No Kidding: Does Irony Illuminate Or Corrupt?
In this piece, dated August 5, 2000, Charles McGrath explores this question. He notes from the outset:
One person who was glad when "Seinfeld" ended was Jedediah Purdy. He is also, no doubt, eagerly awaiting Bart Simpson's retirement. Mr. Purdy is the home-schooled West Virginia wunderkind who last year, at the age of 25, published "For Common Things," an earnest, impassioned homily that urged us to rediscover civic virtue, both in government and in our private lives, and that blamed for our current malaise nothing less than irony itself.
Irony, he wrote, is a corrosive, world-weary habit of mind, "a quiet refusal to believe in the depth of relationships, the sincerity of motivation, or the truth of speech -- especially earnest speech." He singled out Jerry Seinfeld, "irony incarnate," as a symbol of all that is wrong with our culture, but he could have just as easily chosen Bart or, for that matter, Dave Eggers.

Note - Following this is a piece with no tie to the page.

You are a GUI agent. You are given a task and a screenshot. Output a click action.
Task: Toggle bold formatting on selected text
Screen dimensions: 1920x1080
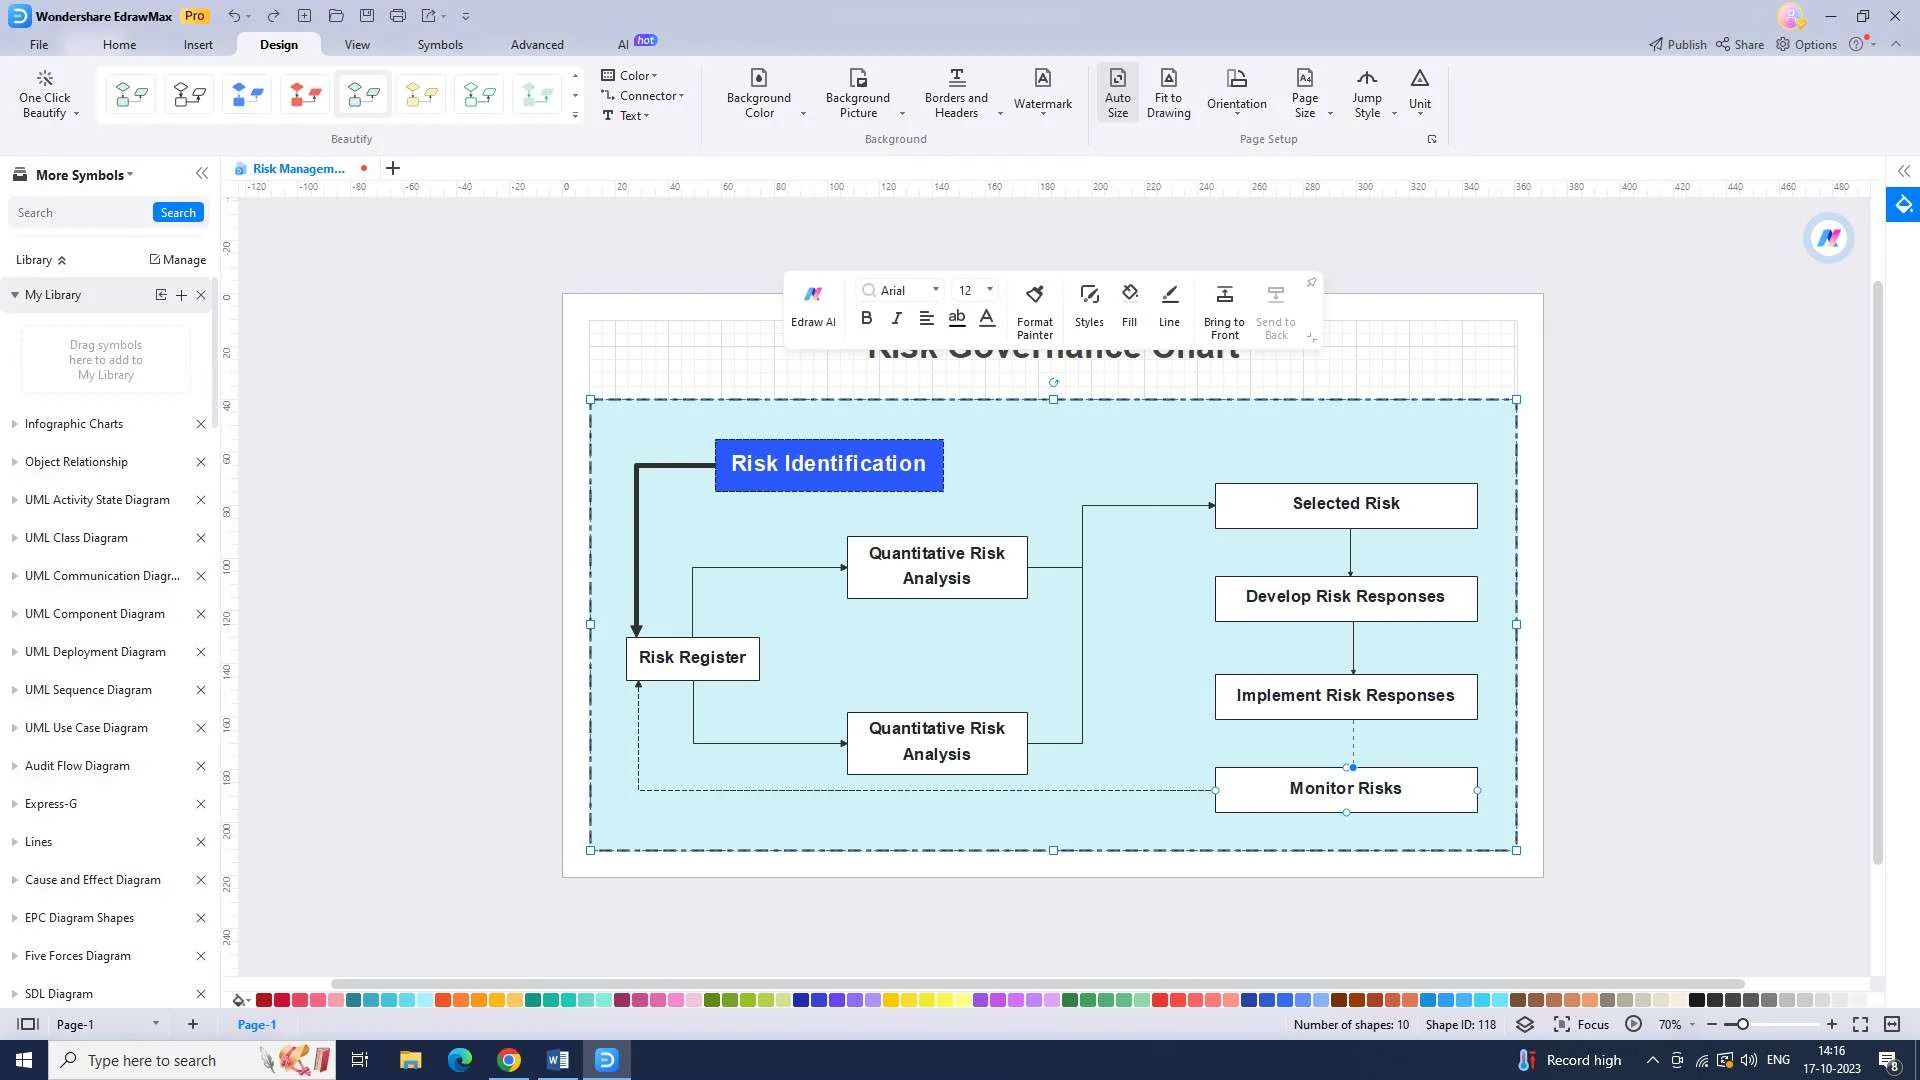click(866, 320)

Ahhhhhhhhhhhh, but could he have also chosen Congressman Tom Feeney who Represents Florida's 24 District?
The Brad Blog does the heavy lifting in Tom Feeney - In his own words. Brad Friedman failed to see the irony in "In his own words", pointing out such failures along the way, or does he?
In the "Tom Feeney - In his own words" section of his official U.S. House of Representatives website page, Mr. Feeney (R-FL) reposts an Op-Ed he penned for the Orlando Sentinel --
apparently not ironically [my bold, henceforth; Friedman's italics] -- entitled "FLORIDA GETS IT RIGHT ON ELECTIONS".
The Op-Ed was published --
apparently not ironically -- on April 1, 2004 (April Fools Day).
In the piece, Mr. Feeney offers some well-informed opinions of the "unnecessary and devisive", "destructive lawsuits" challenging Florida's voting system by "vocal naysayers, who for partisan reasons are doing their best to portray the Sunshine State's voting technologies in a negative light."
The entire piece is certainly worth a read in full! If only for so many such --
apparently not ironic -- turns of phrase!
But then Mr. Friedman gives us a change in style and offers "two -- not ironic at all -- passages which, for some reason, leapt out at us this evening." So does this mean "apparently not ironically" is indeed the ironic?
Can the McGrath piece "illuminate"?
It depends, in part, on what you mean by irony, which has become a critical term of nearly infinite elasticity. We use it all the time (especially in the adverbial form) to refer to strange or untoward coincidence, as in, "Ironically, just hours after rescuing the cat from a tree, Jedediah ran over it by mistake in the pickup."
Or we use it, as counseled by The New York Times Manual of Style and Usage, among other authorities, chiefly to indicate sarcasm, as in, "Dave looked down at the mangled, lifeless feline. 'Nice cat,' he said ironically." (As the Times manual wisely points out, if the sarcasm is effective, the adverb is often unncessary.)
Etymologically, irony comes from the Greek word for dissembling, and the ancient Greeks used it in reference to that abiding preoccupation of theirs, the gap between appearance and reality, or between truth and belief. What interested them most was dramatic irony, which is what occurs when the reader or the audience knows something that a character doesn't (Oedipus was the favorite example); far from being funny, this was for the Greeks the stuff of tragedy.
...
But irony in Mr. Purdy's sense is something different -- less a way of conveying hidden meaning than of undermining meaning altogether. Irony for him is an attitude -- a bad attitude. And Mr. Purdy is right in suggesting that this particular kind of attitude has its roots in television and in the political disillusionment of the 1960's. (Though he doesn't say so, a telling early example of the Purdy-Eggers split manifested itself during the 1969 trial of the Chicago Eight. The Jedediahs -- Tom Hayden and Rennie Davis -- wanted a serious debate on the nature of civil disobedience; the Daves -- Abbie Hoffman and Jerry Rubin -- wanted to make fun of the entire proceeding.)
Fast forward to 2004, would Jedediah Purdy say of the Tom Feeney piece that it is the sort of "irony [that] leads to alienation?